Source information:
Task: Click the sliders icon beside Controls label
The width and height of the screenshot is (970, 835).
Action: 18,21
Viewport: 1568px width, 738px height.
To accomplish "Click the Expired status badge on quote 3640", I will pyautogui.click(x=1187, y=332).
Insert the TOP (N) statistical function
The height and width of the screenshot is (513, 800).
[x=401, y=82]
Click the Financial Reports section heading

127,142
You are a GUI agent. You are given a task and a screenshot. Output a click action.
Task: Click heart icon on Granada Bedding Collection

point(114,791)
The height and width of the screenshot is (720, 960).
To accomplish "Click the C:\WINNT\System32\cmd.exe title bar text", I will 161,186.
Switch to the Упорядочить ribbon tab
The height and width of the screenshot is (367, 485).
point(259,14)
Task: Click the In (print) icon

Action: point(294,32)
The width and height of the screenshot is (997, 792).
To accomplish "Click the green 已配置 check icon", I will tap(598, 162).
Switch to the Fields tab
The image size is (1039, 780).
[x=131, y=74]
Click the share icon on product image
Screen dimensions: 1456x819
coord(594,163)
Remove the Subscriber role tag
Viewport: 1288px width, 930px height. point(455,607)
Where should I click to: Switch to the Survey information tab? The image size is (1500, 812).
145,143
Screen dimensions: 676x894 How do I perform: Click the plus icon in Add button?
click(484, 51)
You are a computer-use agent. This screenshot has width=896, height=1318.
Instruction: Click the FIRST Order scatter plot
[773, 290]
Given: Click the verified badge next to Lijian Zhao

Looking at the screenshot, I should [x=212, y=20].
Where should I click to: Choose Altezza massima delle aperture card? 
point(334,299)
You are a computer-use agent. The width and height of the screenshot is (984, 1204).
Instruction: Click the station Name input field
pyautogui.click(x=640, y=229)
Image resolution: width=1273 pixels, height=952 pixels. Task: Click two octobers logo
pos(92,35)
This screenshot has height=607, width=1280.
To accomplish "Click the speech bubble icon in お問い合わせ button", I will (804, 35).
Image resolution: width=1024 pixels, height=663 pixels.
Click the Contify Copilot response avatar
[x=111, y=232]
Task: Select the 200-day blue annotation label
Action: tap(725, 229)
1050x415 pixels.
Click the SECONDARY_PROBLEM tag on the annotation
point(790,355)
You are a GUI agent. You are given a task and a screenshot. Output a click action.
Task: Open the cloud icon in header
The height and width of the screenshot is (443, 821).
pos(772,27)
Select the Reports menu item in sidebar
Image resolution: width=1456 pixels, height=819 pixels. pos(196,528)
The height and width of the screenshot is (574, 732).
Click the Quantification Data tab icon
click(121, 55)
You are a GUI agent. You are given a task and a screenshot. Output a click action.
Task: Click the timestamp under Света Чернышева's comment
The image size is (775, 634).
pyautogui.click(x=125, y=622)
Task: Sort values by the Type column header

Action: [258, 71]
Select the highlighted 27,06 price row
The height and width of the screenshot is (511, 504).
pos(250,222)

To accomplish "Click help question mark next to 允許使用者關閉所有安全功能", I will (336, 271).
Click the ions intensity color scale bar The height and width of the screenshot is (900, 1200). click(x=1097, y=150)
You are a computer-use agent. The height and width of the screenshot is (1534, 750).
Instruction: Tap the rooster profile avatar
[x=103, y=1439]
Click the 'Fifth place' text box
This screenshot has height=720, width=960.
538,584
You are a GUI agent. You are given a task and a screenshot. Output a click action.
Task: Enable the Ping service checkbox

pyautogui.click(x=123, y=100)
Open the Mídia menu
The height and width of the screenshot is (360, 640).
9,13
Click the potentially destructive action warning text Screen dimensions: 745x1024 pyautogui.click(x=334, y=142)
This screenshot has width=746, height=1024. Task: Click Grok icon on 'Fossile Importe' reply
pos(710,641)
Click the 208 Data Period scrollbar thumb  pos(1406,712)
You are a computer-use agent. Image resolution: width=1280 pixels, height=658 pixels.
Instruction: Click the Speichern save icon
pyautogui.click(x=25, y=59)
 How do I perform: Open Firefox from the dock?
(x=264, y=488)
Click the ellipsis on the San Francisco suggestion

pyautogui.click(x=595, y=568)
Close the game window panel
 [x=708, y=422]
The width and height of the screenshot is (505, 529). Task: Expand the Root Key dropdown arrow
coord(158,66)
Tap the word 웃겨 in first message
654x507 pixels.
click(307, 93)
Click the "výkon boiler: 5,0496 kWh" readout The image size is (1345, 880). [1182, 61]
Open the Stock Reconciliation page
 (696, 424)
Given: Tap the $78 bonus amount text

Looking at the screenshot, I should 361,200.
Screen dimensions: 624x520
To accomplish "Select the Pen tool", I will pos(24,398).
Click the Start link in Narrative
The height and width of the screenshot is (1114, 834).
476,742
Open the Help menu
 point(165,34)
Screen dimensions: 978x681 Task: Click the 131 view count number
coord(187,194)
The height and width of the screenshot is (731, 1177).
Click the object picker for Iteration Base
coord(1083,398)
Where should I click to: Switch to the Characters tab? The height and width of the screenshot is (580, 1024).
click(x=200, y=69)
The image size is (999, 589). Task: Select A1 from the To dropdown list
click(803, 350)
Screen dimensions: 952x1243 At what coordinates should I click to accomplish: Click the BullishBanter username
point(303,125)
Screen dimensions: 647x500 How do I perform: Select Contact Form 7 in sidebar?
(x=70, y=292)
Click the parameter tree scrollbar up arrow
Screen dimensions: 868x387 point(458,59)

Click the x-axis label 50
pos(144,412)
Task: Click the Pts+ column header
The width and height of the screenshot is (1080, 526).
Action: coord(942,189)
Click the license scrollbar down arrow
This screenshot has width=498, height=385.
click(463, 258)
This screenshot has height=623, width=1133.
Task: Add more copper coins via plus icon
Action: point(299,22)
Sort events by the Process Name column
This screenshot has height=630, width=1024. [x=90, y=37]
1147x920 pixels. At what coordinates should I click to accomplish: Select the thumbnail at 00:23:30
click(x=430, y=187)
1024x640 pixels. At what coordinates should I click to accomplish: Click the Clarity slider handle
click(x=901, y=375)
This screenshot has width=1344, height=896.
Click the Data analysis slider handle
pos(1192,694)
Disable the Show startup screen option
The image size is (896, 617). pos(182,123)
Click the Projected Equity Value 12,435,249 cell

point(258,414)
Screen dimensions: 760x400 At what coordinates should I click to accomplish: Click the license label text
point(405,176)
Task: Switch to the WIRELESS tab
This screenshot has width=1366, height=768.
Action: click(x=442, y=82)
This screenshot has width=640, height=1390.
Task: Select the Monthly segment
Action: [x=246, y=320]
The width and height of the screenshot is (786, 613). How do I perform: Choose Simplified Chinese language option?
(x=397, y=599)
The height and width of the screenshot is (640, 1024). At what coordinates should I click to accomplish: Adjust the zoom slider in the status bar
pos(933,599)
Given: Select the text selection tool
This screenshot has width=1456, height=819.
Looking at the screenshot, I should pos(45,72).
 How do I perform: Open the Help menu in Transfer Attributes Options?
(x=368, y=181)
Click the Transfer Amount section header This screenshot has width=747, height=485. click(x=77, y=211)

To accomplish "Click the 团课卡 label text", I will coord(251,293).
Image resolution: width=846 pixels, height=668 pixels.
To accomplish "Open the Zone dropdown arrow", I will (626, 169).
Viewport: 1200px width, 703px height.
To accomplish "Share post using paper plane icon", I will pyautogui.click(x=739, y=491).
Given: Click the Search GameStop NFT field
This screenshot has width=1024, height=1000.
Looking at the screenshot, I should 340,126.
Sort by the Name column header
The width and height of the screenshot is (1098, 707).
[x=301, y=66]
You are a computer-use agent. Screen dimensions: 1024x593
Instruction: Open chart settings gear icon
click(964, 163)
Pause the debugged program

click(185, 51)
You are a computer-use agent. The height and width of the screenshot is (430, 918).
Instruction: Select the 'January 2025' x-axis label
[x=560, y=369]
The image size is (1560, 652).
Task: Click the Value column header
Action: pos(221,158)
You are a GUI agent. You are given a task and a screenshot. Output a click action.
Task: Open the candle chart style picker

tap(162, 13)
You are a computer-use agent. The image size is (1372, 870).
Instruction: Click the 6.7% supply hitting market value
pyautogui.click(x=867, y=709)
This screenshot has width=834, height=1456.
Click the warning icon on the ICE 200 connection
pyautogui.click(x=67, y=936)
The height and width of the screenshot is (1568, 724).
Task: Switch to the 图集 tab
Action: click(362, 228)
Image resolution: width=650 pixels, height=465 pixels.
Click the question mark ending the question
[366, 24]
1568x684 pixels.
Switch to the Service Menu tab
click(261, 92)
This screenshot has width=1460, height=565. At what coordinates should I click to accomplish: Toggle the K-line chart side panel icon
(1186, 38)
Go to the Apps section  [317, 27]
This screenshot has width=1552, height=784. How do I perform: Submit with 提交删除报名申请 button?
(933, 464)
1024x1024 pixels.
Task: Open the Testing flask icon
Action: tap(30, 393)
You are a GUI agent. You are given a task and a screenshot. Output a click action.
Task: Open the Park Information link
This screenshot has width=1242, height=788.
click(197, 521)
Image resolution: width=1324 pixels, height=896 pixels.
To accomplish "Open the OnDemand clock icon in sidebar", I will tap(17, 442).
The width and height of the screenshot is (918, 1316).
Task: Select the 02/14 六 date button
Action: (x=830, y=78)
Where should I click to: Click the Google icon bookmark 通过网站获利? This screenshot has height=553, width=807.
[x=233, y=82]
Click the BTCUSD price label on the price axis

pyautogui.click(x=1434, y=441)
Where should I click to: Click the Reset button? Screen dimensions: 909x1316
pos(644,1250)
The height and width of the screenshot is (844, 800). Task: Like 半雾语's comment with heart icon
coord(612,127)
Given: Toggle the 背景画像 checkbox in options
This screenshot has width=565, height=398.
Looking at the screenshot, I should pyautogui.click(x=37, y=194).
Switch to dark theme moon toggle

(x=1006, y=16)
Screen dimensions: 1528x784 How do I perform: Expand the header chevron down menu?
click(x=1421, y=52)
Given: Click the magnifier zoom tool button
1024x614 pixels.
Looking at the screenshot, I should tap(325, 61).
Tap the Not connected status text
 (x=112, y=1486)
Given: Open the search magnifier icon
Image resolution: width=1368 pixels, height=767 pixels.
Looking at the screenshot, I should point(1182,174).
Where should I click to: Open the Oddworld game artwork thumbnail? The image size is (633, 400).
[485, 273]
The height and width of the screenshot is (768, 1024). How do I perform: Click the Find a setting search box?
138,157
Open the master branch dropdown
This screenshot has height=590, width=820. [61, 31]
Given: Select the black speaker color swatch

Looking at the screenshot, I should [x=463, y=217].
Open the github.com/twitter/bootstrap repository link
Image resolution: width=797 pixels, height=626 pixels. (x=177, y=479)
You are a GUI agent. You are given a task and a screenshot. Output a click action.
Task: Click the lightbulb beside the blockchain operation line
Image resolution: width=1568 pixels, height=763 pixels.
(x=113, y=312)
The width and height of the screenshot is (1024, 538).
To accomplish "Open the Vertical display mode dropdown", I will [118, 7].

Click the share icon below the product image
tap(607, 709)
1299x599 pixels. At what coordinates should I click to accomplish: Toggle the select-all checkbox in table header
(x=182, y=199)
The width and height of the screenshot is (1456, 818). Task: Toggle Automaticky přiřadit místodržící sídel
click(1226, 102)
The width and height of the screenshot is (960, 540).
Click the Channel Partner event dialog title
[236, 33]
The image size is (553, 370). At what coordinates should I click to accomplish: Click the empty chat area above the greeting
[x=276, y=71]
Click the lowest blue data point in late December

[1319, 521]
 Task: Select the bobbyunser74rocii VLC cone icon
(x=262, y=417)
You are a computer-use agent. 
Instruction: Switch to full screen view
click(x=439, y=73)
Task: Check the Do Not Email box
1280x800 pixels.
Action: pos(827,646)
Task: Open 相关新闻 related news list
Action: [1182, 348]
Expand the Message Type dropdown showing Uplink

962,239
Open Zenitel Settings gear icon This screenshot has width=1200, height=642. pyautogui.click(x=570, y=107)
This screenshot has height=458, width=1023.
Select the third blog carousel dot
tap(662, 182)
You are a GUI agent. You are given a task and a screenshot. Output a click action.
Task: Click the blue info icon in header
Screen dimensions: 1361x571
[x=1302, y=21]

Directions for this task: From the listing above, repeat exactly the lines starting at the line that includes "Task: Click heart" and ending at the line that includes "The width and height of the screenshot is (997, 792).", with nothing outside that span.

Result for this task:
Task: Click heart icon on Granada Bedding Collection

point(114,791)
The height and width of the screenshot is (720, 960).
To accomplish "Click the C:\WINNT\System32\cmd.exe title bar text", I will 161,186.
Switch to the Упорядочить ribbon tab
The height and width of the screenshot is (367, 485).
point(259,14)
Task: Click the In (print) icon

Action: point(294,32)
The width and height of the screenshot is (997, 792).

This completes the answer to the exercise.